• **Task objective**:
Reproduce the following listing word for word, from the first line to the last.

• **Exercise inputs**:

....

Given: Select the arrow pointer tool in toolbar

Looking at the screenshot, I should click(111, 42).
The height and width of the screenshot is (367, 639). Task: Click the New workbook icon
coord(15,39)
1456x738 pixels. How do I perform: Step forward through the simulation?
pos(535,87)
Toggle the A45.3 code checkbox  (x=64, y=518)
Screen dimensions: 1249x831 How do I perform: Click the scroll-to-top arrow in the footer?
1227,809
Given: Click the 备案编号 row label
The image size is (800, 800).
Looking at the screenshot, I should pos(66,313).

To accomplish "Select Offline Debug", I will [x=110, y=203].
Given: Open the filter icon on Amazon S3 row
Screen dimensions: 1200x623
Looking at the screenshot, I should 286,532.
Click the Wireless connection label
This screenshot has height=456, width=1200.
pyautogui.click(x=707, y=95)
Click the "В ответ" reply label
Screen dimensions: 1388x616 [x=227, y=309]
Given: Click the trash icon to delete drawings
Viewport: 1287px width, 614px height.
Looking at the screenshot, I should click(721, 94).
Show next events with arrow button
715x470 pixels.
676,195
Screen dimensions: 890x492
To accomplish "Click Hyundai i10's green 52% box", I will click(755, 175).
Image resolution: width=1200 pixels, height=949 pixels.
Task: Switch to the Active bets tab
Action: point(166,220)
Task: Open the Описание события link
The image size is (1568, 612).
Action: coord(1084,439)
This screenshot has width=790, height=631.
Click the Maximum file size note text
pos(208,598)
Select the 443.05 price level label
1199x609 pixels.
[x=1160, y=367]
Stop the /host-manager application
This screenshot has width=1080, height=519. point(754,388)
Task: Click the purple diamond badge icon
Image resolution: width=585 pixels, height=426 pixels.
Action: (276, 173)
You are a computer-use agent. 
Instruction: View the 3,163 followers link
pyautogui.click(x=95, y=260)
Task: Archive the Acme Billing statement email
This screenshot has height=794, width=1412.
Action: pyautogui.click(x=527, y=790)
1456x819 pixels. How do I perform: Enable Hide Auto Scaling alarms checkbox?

....

• **Exercise solution**:
Given: Select the arrow pointer tool in toolbar

Looking at the screenshot, I should click(111, 42).
The height and width of the screenshot is (367, 639). Task: Click the New workbook icon
coord(15,39)
1456x738 pixels. How do I perform: Step forward through the simulation?
pos(535,87)
Toggle the A45.3 code checkbox  (x=64, y=518)
Screen dimensions: 1249x831 How do I perform: Click the scroll-to-top arrow in the footer?
1227,809
Given: Click the 备案编号 row label
The image size is (800, 800).
Looking at the screenshot, I should pos(66,313).

To accomplish "Select Offline Debug", I will [x=110, y=203].
Given: Open the filter icon on Amazon S3 row
Screen dimensions: 1200x623
Looking at the screenshot, I should 286,532.
Click the Wireless connection label
This screenshot has height=456, width=1200.
pyautogui.click(x=707, y=95)
Click the "В ответ" reply label
Screen dimensions: 1388x616 [x=227, y=309]
Given: Click the trash icon to delete drawings
Viewport: 1287px width, 614px height.
Looking at the screenshot, I should click(721, 94).
Show next events with arrow button
715x470 pixels.
676,195
Screen dimensions: 890x492
To accomplish "Click Hyundai i10's green 52% box", I will click(755, 175).
Image resolution: width=1200 pixels, height=949 pixels.
Task: Switch to the Active bets tab
Action: point(166,220)
Task: Open the Описание события link
The image size is (1568, 612).
Action: coord(1084,439)
This screenshot has width=790, height=631.
Click the Maximum file size note text
pos(208,598)
Select the 443.05 price level label
1199x609 pixels.
[x=1160, y=367]
Stop the /host-manager application
This screenshot has width=1080, height=519. point(754,388)
Task: Click the purple diamond badge icon
Image resolution: width=585 pixels, height=426 pixels.
Action: (276, 173)
You are a computer-use agent. 
Instruction: View the 3,163 followers link
pyautogui.click(x=95, y=260)
Task: Archive the Acme Billing statement email
This screenshot has height=794, width=1412.
Action: pyautogui.click(x=527, y=790)
1456x819 pixels. How do I perform: Enable Hide Auto Scaling alarms checkbox?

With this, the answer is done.